On Jul 25, 2007, at 3:35 PM, Patrick W. Gilmore wrote:


On Jul 25, 2007, at 2:03 PM, Tuc at T-B-O-H.NET wrote:


If they can be avoided, why do we put up with them? Do we really
want our colo in downtown San Francisco bad enough to take the risk
of having a single point of failure? How can we, as engineers, ask
questions about how many generators, how much fuel, and yet take
for granted that there is one button on the wall that makes it all
turn off? Is it simply that having colo in the middle of the city
is so convenient that it overrides the increased cost and the reduced
redundancy that are necessitated by that location?


You forgot the default "Single Point of Failure" in anything..

HUMANS.

The earth is a SPoF. Let's put DCs on the moon.

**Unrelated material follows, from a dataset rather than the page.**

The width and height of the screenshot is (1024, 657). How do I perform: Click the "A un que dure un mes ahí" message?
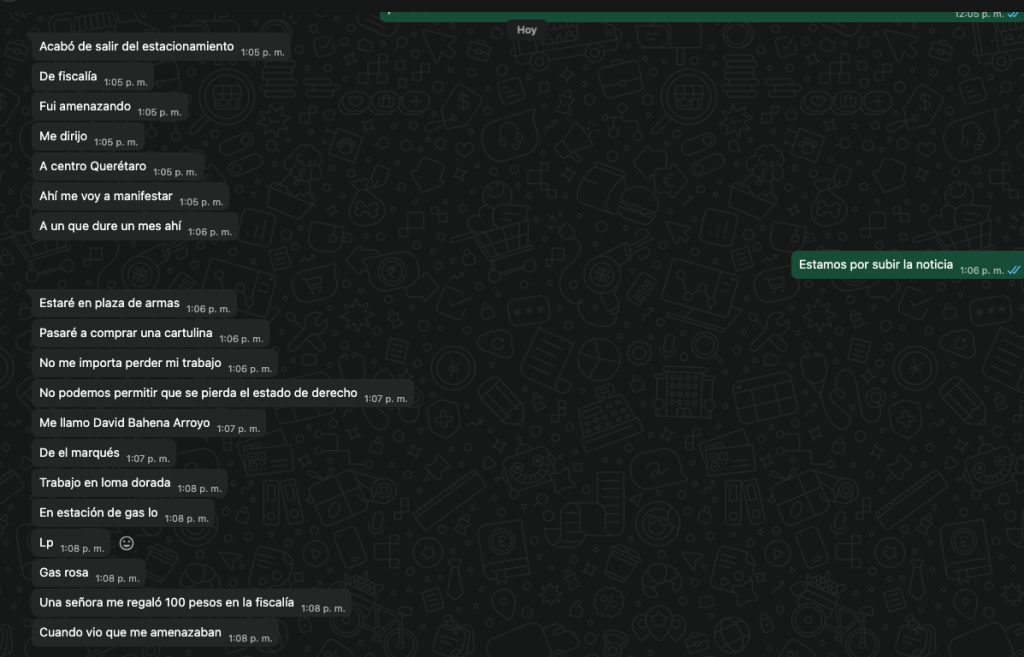click(x=110, y=227)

Besides, safety always overrides convenience. And I don't think that is a bad trade off.

Me neither...


Having multiple redundant sites (and a well designed network between them) is almost always going to be better than a single, wildly redundant site. No matter how much redundancy you build into a single site, you cannot (realistically) engineer away things like floods, etc. Planning your redundancy and testing it though is very important...

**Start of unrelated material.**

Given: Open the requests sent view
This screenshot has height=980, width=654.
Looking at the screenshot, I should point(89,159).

Random anecdote (from a friend, I don't know if it true or not):
Back in the day (before cheap international circuits), a very large financial in New York needed connectivity to some branches in Europe, so they bought some capacity on a satellite transponder and built their own ground-station (not cheap) fairly close to NY. They then realized that the needed a redundant ground station in case the first one failed or something similar, so the built a second ground- station, just outside Jersey City....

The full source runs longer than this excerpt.